Artest also recently filmed a public service announcement for People for the Ethical Treatment of Animals. In the spot, Artest urges people to spay and neuter their pets. And definitely don’t get involved with dog fighting. That’s Artest, wearing a PETA T-shirt, shooting hoops and playing with a pit bull from a neighborhood shelter. You can check out the spot by clicking on www.ronartest.com
How did Artest go from animal abuser to animal advocate? PETA showed him the way.
“I was an irresponsible pet owner, and I got in some trouble,” Artest said after a practice last week at Toyota Center. “PETA came and showed me how to be a better pet owner. A lot of times, it’s a simple thing. One of my problems was that the fence around my home wasn’t safe enough. I had a lot of dogs, and they kept getting out. The thing is, just because you’re irresponsible, it doesn’t mean you don’t love your pets. I loved my dogs. You just need to be more mature and accountable for how you treat your animals. I had to be educated.”
Artest said he’s had pets all his life. It’s just recently, though, that he’s learned how to take care of them.
“I grew up in New York City, in an apartment in Queens. We had cats mostly. My thing was cats. We had 10 or 11 cats at one time. The house would be really, really stinky. I remember one time, my mother got us a dog. I didn’t know how to train it, and before we knew it, my dog was super mean. We had to take it to the shelter and have it put to sleep.”
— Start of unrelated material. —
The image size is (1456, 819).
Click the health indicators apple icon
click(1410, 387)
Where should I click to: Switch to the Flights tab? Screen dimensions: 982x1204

Artest played college basketball for St. John’s in New York and joined the NBA in 1999. He admits that he wasn’t emotionally mature. He began picking up dogs and bringing them home.
“I had maybe 10 dogs then. I got my first pit bull later on when I was playing in Indiana. I didn’t know anything about pits, but I had one. I got it at the animal shelter. You have to learn how to raise them the right way. I didn’t know how to do it. In my PETA spot, you see me letting a pit bull lick my face. I would never let my own pit bull near my hands even,” he said.
As time wore on, Artest’s behavior on the court became more aggressive, with incidents leading to suspensions, and his neglect of animals at home became a bigger problem.
Some animals were seized by officials. Other animals, he simply brought to the shelter or gave to friends.
Then they came and took Socks. Enter PETA.
Artest, wife Kimsha and their three children have no pets in the house now. He doesn’t have the time to properly care for them. Artest said that once “I get settled in Houston,” he will adopt a couple of dogs.
His wife has laid down the law … no cats.
That “get settled” line may mean he intends to stay with the Rockets after he becomes a free agent in June.
“I would like to stay here. I love it here, and the organization is pleased with me. That’s a good sign. This is my first choice,” he said.
Another good sign is his solid, incident-free play that has the Rockets square in the playoff hunt. He’s practically been a choir boy this year. He said working with PETA and the Houston Humane Society has helped.
“I really like the Houston Humane Society. I’ve been down there doing a lot of things with them. I’ve told my people that whenever they need me for something, they’ve got to make it happen. I’ve always loved animals. Now I’ve learned how to be responsible. If you’ve watched me play basketball, people might not say I was a nice guy. I’m a totally different person off the court now. Over the years, I’ve become more mature, and I’ve learned to control my energy and temper. Maturity has also taught me the right way to treat animals, too. I’ve grown up.”